Die Arbeit ist in der Fachdidaktik Deutsch, genauer der Literaturdidaktik, zu verorten und beschäftigt sich daher mit der Frage, welche Aufgaben der Deutschunterricht, hier im Speziellen der Leseunterricht, hat und wie er durchgeführt werden muss, damit diese erfüllt werden (vgl. Ulrich 2014, S. VII). Des Weiteren ist dies Projekt in das Forschungsfeld der Lesesozialisation von Kindern und Jugendlichen in der Mediengesellschaft einzuordnen (vgl. Viertel et al. 2017, S. 151 f.). Die PISA-Studie hat die Lesesozialisation zu einem der aktuellsten und wichtigsten deutschdidaktischen Forschungsfelder werden lassen und auch dafür gesorgt, dass empirische Forschung verstärkt in den Vordergrund deutschdidaktischer Arbeiten rückte (vgl. Goer 2014, S. 26), denn „[…] [u];m die Qualität von Unterricht und Schule nachhaltig zu gestalten, braucht es zuverlässige empirische Erkenntnisse […]“ (Bos 2017, S. 11). Aus diesem Grund hat auch die Literaturdidaktik empirische Forschungsaufgaben zu erfüllen. Da vor allem Praxisrelevanz für deutschdidaktische Forschungen gefordert ist, wird innerhalb dieser Arbeit eine sozialwissenschaftlich orientierte, empirische, qualitative Studie durchgeführt. Die aktuelle Unterrichtspraxis soll in deutschdidaktischen Forschungsprojekten im Vordergrund stehen (vgl. Dawidowski 2009, S. 31 f.; Ulrich 2014, S. VII).

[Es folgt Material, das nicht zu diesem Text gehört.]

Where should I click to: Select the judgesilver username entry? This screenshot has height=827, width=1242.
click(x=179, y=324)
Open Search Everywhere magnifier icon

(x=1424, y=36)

Außerdem ist das Thema dieses Forschungsprojekts auch ein mediendidaktisches, denn der Einsatz von digitalen Medien im Unterricht wird primär von Mediendidaktikern gefordert. Der Mediendidaktik geht es im Allgemeinen um die Frage, „[…] wie Lernen unter Einsatz von Medien gestützt und optimiert werden kann […]“ (Barsch 2016, S. 110), beziehungsweise „[…] wie Medien […] zur Erreichung pädagogisch gerechtfertigter Ziele gestaltet und verwendet werden können bzw. sollen […]“ (Barsch 2016, S. 116). Es handelt sich um eine „[…] praktische Wissenschaft, die auf empirischer Basis Modelle zur Ausbildung eines Könnens im Handlungsbereich ‚Medien‘ entwickelt, erprobt, evaluiert und praktisch umsetzt […]“ (Barsch 2016, S. 122).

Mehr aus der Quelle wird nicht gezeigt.